Shelving the Ontario Lottery and Gaming Corp.'s plans for online gambling and building 29 new casinos in places like Toronto won't cost the province new revenue or new jobs, Opposition Leader Tim Hudak argued.
The province still needs a "pro-jobs agenda" that will re-ignite the economy and draw investment in the face of a $12-billion deficit, but more gambling is not the solution, he said.
"I think in fact closing down racetrack slots across this province is going to compound that problem by tossing 65,000 people out of work," Hudak said.
He also slammed the province's plans to set up online betting by the end of the year, which the governing Liberals say will bring in much-needed money.
It's a waste of taxpayers' dollars, Hudak said.
"I just think that what the Wynne government is doing is not a jobs plan, it's a tax plan," he said. "And I think it's an effort to increase taxes that will result in about 65,000 job losses across our province."
Gambling should be handed over to private operators, with the government acting as a regulator only, he said.
But that would also eliminate a large source of revenue for the province, said New Democrat Taras Natyshak.
Hudak is talking out of both sides of his mouth, he said.
"In one breath, he says he wants to stop the government from ramming casinos into communities that don't want them," said Natyshak, whose party opposes the OLG's casino expansion plans.
"But on the other hand, he's promising to privatize all gaming and gambling and let the Donald Trumps of the world decide where to build casinos."
The Liberals are advocating "privatization by stealth," allowing private operators to run all OLG facilities and finance the corporation's expansion over the next few years.

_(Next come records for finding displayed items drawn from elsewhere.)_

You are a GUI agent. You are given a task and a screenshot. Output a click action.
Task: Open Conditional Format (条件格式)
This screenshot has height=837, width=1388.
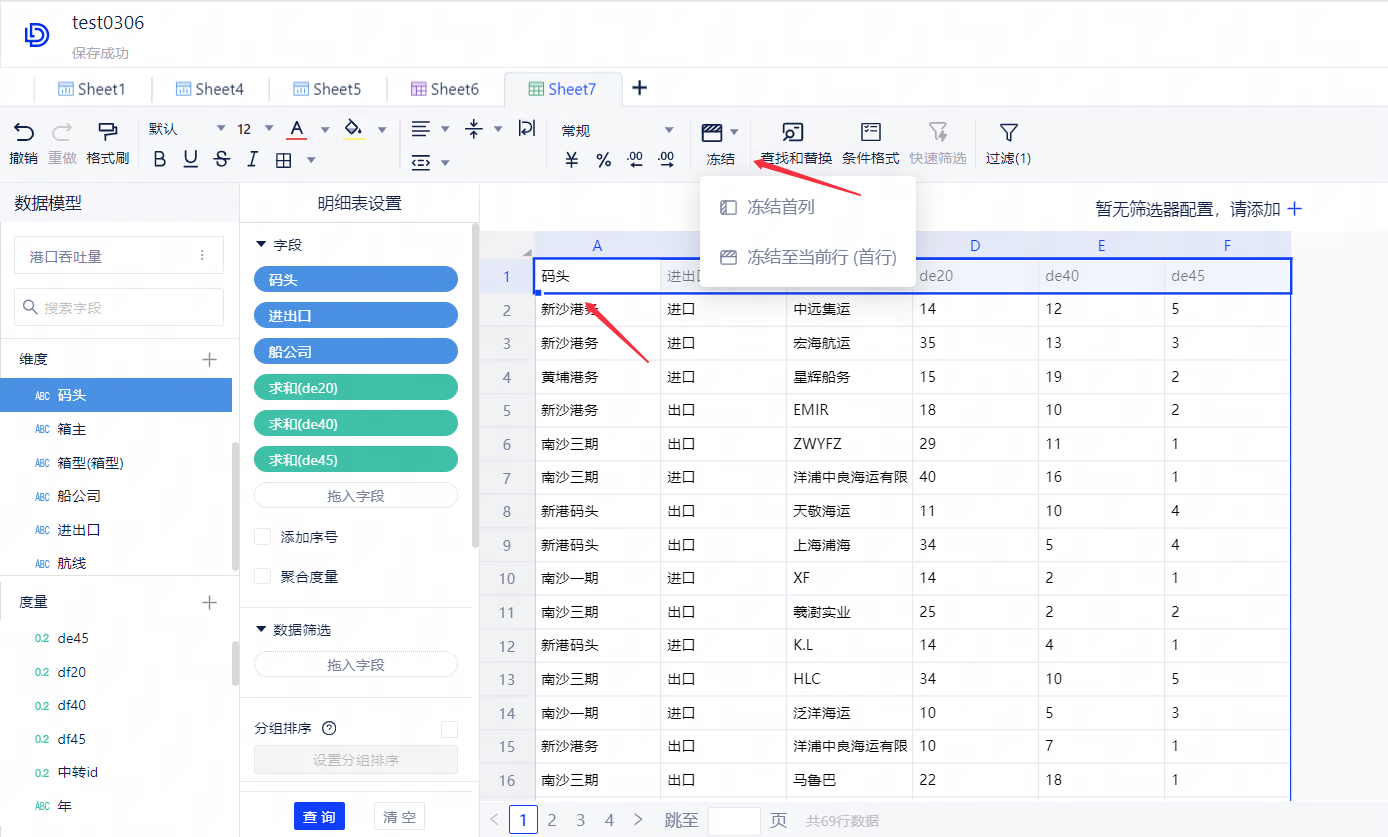coord(870,132)
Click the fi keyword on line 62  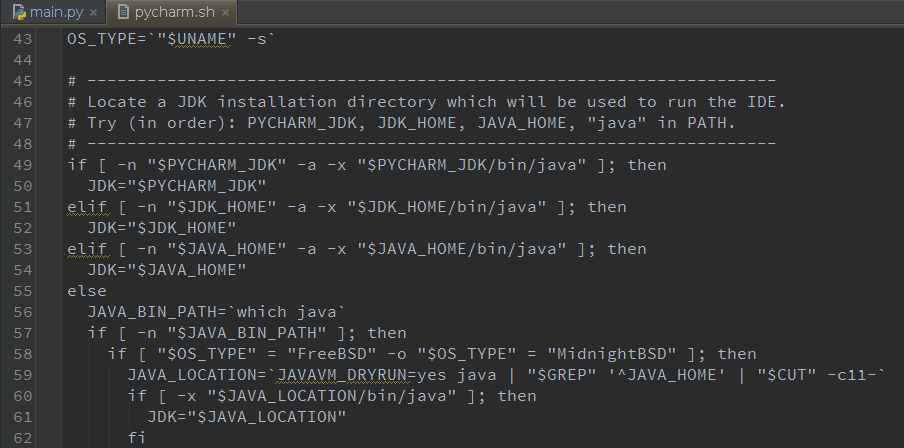click(x=137, y=438)
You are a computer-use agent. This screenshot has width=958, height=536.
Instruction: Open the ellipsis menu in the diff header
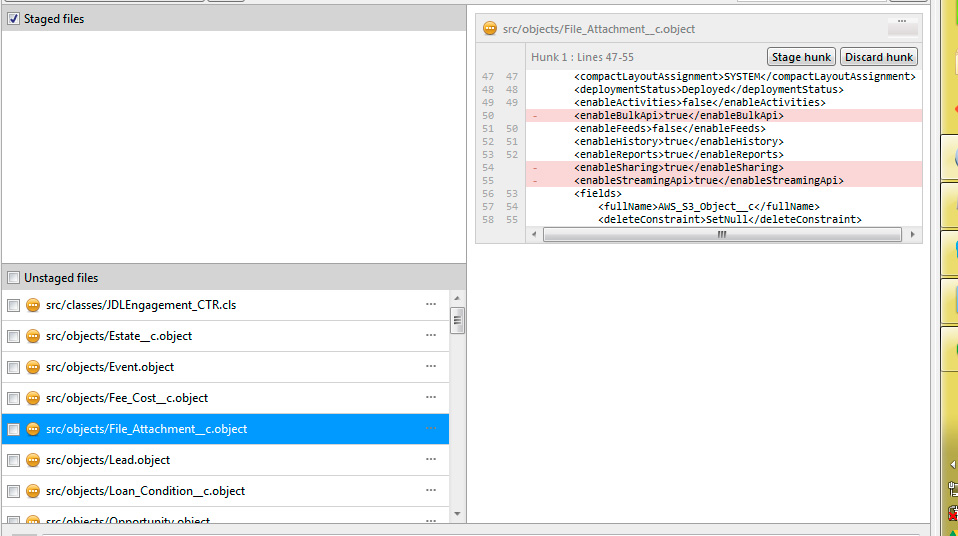[902, 22]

Currently, only four facilities — Casino Rama, Caesars Windsor, Niagara Fallsview and Great Blue Heron charity casino — are privately run.
As for his plan for slots, all the Tories would be doing is ensuring the viability of a racetrack, Nayshak said. It does nothing for the horse-racing side.
But the Ontario Horse Racing Industry Association praised the Tories' proposal.
"Horse racing needs to play a prominent role in any gaming strategy in order for our industry to survive and to continue playing an important economic role as it does in rural Ontario," president Sue Leslie said in a statement.
Last week, the Liberals announced the sector would be integrated into a provincial gambling strategy with the Ontario Lottery and Gaming Corp. to find new revenue streams.
Premier Kathleen Wynne said they'd reached "transition funding" agreements with six racetracks, and is negotiating with eight others.
The gambling proposals are among a number of ideas the Tories are floating in a series of so-called white papers. But it's not official party policy.
The paper proposes to wind down the feed-in-tariff program for wind and solar energy projects and give part of the gas tax to all rural municipalities.
The Tories are also floating a two per cent biodiesel mandate for all diesel sold in the province, a new regional food terminal and an increase in the amount of Ontario-grown food bought by the broader public sector.